セッションをしていると、たまに「子供が可愛いと思えない」「兄弟の中のあの子にだけ、どうしてもキツく当たってしまう」といったお母さんのお悩みをうかがうことがあります。
あの子を見ているとイライラする。
あの子が歯向かってくると感情を抑えられない。
小さい頃は可愛かったのに、反抗期を迎えた今は憎たらしい。いなければいいと思ってしまうことさえある。
でも、同時にそう思ってしまう自分は「ダメな母親なのではないか?」と心配になるし、罪悪感も感じる。そして、自分に罪悪感を抱かせる子供がますます嫌いになる。
親子って、お互い遠慮がないから難しいですよね。
そして、血がつながっているからといって、相性ぴったりというわけでもないのが親子。
自分の「魂の課題」を乗り越えるため、「魂のレベルアップ」を進めるために、わざわざそりが合わない相手と親子になっているケースもあります。
チャートを通して拝見した「噛み合わない親子」の皆さんも、お母さんが「どういうわけか、この子は好かん」と思う場合、子供はお母さんが致しかたなく「我慢してきたこと」を平気でやっている場合があります。
私は遊びたいのを我慢して勉強したのに、この子は役にたたないものにうつつを抜かしている。
私はお姉ちゃんだから、何でも妹に譲って我慢したのに、この子は弟ができてもずっとマイペースだ。
子供は親に従うのが当然なのに、この子は反抗ばかりする etc……。
人って、生育過程の中で知らず知らずに受け入れた「制限」に気づかないまま年を重ねると、それが「自分の常識」になります。
そして、その「常識」を破っている人を見ると、無性にモヤモヤしたり、腹が立つんですねー。
なぜなら、子供時代の「本当はそうしたかった(けれど、できなかった)自分」が目を覚まして、「ズルい!あの子ばっかりズルい!」と叫ぶから。
分別ある大人に育った今でも、インナーチャイルドと呼ばれる自分の中の「内なる子供」は納得していなくて、「本当は私も、そうしたかった!」と主張しているのです。

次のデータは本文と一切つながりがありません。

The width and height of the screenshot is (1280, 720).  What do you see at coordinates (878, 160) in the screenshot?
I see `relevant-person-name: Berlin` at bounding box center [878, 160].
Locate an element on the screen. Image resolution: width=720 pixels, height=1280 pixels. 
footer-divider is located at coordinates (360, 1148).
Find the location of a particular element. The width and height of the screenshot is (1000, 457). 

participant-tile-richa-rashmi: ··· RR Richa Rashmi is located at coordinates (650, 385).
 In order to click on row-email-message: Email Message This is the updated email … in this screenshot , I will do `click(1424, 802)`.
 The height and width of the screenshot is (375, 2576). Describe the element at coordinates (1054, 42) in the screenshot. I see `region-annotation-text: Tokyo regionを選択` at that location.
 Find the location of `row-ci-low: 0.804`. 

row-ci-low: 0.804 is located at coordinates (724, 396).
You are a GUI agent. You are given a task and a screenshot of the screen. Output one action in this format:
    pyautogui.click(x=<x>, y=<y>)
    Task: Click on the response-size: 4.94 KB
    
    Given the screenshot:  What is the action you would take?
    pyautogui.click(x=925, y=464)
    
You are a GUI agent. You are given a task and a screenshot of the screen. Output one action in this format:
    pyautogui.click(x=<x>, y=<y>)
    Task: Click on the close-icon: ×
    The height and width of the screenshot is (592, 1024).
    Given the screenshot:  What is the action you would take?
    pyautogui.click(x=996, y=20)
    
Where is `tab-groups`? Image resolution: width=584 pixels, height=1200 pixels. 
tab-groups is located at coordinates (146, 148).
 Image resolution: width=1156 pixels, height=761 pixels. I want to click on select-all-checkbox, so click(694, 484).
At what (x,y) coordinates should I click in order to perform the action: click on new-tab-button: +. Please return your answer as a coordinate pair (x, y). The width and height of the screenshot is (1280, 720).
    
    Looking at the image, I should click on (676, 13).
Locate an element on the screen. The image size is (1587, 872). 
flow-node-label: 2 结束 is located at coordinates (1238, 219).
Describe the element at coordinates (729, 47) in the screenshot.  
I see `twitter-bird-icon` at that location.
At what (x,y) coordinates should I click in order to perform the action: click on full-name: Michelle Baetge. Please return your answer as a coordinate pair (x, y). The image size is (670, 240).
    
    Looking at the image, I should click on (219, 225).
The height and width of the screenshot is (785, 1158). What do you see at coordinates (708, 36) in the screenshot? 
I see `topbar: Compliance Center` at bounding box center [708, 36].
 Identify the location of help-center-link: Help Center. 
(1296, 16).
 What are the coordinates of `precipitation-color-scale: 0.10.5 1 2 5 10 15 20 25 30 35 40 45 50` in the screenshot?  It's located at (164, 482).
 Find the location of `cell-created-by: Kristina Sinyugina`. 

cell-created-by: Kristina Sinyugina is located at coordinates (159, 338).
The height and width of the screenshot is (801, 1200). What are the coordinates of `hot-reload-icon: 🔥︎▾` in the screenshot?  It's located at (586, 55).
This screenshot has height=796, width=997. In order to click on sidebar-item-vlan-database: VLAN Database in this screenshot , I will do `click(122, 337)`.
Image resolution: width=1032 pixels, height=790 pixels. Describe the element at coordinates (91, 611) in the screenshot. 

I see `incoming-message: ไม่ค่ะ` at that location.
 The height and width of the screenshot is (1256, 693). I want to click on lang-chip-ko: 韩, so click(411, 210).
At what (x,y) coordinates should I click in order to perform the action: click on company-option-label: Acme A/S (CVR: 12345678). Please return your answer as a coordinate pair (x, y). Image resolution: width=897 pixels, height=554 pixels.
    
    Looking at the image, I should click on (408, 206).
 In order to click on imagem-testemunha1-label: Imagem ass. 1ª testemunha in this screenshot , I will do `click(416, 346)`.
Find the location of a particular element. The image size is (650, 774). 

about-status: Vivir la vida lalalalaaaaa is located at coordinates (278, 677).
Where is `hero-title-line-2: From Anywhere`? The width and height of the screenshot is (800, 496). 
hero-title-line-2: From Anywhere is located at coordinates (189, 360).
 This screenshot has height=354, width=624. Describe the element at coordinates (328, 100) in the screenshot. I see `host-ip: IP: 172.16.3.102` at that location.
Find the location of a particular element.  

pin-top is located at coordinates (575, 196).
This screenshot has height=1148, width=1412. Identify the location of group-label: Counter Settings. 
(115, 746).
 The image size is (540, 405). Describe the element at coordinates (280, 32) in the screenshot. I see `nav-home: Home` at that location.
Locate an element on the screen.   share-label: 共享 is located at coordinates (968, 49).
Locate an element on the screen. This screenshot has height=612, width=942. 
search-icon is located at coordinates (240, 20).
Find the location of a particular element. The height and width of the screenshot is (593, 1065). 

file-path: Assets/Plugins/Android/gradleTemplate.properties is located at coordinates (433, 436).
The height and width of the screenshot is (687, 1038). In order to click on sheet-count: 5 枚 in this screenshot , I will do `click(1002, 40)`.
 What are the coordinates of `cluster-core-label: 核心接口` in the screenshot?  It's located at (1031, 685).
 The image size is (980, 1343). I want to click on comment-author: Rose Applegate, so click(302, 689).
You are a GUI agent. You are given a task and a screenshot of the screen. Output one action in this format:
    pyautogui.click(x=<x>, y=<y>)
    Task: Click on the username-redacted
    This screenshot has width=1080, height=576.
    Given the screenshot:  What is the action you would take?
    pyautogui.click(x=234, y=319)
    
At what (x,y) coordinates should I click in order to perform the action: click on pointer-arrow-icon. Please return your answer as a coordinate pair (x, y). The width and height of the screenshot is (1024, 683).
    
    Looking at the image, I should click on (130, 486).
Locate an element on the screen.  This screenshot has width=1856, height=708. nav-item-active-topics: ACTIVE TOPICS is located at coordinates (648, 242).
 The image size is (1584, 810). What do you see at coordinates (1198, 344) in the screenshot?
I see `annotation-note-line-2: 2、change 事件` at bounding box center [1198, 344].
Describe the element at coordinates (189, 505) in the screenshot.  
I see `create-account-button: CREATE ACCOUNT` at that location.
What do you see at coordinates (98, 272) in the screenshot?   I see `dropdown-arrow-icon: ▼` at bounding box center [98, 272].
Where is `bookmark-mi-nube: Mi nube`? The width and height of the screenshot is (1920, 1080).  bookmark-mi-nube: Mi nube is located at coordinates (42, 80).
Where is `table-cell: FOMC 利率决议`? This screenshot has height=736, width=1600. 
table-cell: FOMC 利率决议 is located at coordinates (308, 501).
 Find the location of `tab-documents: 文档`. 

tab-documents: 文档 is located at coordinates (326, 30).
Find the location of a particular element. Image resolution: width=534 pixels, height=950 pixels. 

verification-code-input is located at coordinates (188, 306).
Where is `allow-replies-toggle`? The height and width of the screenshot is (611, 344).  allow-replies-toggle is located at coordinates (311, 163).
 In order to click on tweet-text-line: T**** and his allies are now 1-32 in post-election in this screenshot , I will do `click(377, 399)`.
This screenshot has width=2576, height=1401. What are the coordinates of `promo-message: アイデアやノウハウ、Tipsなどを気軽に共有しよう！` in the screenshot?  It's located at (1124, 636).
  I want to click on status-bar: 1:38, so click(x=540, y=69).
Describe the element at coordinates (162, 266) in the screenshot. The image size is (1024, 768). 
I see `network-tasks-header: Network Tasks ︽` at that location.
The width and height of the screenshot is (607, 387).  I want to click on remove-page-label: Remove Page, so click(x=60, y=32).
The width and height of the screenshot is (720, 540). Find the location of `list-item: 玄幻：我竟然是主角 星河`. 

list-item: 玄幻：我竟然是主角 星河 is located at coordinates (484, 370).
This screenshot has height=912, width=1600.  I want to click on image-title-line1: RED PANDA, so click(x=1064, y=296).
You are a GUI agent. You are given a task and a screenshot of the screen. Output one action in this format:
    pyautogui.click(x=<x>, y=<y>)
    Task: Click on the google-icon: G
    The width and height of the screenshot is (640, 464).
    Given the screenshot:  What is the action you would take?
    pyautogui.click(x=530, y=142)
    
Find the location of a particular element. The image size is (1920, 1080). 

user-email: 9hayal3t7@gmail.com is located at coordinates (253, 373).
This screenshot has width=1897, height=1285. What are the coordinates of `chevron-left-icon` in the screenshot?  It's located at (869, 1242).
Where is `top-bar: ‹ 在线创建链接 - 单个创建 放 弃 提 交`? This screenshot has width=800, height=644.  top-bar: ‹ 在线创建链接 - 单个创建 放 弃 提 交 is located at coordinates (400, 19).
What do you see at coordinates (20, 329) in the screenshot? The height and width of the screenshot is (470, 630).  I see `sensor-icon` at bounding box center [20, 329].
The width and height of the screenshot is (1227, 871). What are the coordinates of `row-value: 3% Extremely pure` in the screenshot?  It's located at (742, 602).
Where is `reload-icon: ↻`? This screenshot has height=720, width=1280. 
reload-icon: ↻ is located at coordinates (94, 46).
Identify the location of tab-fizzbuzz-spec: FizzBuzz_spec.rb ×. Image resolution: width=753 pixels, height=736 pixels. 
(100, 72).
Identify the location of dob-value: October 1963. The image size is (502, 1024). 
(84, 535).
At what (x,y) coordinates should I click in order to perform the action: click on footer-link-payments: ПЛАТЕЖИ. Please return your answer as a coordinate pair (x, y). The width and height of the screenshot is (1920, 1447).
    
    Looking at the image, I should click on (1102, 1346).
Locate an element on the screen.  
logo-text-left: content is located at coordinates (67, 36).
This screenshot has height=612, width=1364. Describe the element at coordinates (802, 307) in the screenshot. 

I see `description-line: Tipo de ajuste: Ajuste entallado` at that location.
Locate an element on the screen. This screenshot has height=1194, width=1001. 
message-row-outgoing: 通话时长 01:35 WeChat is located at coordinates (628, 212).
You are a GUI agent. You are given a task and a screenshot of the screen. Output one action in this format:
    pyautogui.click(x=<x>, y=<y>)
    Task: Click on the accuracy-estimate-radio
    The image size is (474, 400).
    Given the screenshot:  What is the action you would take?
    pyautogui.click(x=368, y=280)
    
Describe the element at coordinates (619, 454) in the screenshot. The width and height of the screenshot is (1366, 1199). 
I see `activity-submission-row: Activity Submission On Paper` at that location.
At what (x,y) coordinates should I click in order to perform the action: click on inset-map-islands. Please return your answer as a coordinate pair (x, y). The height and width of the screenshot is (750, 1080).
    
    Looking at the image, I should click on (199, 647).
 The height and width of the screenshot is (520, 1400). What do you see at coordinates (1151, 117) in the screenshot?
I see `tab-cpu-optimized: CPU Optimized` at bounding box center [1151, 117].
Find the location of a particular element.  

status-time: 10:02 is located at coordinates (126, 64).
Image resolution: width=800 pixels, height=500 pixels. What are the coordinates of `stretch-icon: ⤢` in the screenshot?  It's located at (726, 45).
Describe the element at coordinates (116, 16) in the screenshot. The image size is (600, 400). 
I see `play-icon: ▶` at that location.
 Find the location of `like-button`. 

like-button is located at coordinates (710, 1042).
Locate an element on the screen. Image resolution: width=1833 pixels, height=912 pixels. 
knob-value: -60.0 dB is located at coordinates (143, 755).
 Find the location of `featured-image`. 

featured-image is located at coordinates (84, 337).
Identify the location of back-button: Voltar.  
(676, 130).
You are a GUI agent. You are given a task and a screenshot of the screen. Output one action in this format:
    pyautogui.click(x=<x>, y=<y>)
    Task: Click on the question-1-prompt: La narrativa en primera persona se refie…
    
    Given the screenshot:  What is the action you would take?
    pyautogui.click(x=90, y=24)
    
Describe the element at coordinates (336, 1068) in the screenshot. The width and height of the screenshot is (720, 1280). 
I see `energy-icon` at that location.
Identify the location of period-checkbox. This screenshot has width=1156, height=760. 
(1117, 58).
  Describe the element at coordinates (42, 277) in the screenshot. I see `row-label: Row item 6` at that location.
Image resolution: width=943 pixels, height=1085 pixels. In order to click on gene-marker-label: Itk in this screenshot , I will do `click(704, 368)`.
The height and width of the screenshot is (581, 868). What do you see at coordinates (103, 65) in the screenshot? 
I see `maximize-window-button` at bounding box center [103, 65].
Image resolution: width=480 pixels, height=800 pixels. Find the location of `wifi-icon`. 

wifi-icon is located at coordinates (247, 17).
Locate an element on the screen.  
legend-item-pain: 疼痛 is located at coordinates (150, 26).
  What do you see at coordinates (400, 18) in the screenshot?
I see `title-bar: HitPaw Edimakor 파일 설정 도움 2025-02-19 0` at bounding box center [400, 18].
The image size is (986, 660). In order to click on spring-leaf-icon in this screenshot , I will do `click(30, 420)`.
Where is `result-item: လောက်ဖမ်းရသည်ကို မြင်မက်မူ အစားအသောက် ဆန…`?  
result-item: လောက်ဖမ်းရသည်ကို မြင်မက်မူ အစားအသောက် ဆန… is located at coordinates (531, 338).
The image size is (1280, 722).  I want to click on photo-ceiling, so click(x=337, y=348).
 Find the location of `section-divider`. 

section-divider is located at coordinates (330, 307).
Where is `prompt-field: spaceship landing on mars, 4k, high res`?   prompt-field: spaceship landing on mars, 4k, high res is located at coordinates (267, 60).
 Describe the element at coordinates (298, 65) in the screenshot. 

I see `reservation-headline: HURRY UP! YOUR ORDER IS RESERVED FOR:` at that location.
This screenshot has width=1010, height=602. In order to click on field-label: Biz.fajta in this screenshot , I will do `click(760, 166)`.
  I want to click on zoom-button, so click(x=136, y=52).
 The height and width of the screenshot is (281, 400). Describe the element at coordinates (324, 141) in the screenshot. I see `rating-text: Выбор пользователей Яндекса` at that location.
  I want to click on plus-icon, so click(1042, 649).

だから、どうしてこの子にはこんなにムカつくんだろうと思ったら、その子の言動の中に「自分がしたかったけど、させてもらえなかったこと(そして、実はしても構わないこと)」が隠れていないか、自分に問うてみてください。
うちも、私を枠にはめたい母と、我が道を行きたい私は昔から仲が悪く、10代の私は怒りどころか殺意も抱えていました。
母は親に絶対服従で育ってきたそうなので、親の指図に一つ返事で従わず、いちいち自分の意見を返してくる娘なんてありえなかったのでしょう。
でも「どこの国に行っても、誰に会っても、堂々と自分の意見を言い、行動できる人間を育てよう」というポリシーの学校に、違和感なく通っていた私からすると、母の躾という名の人格否定と過干渉の方がまったくもって、なんでやねん!?
あたしはヘチマなのに、なんでトマトにならなきゃいけないの!?的な。
従うふりだけで心を閉ざしていましたが、実際のところ、母は自分が力技で信じ込まされたことを忠実に再現していただけ。
全方位的に自慢できる完璧な娘に育てて「立派なお母さん」と言われたい気持ちもあったのでしょう。(私に完璧さを求めるあたり、そもそも間違ってますが)
私の母も、家庭や社会の中に横行していた、いまとなっては謎な「ねばならぬ病」に縛られて、おかしな方向にいってしまった昭和の母の1人だと思います。
そして「常識」という名の「ねばならぬ病」は多かれ少なかれ、いつの時代もある。
それは場所や時代、人の都合によってコロコロ変わるものなので、違和感を感じたら立ち止まって自分の「ねばならぬ」を疑い、もう不必要ならどんどん外していく方が、自分も周囲も幸せになれると思います。
ムカつくお子さんは、お母さんがもっとラクに生きられるようになるための「きっかけ」を提供してくれているのかもしれませんね。
※なお、親が「特定の子にムカつく」場合、その子が、子供の頃、嫌いだった家族の誰かに似ている、というパターンもあるそうです。ご参考までに。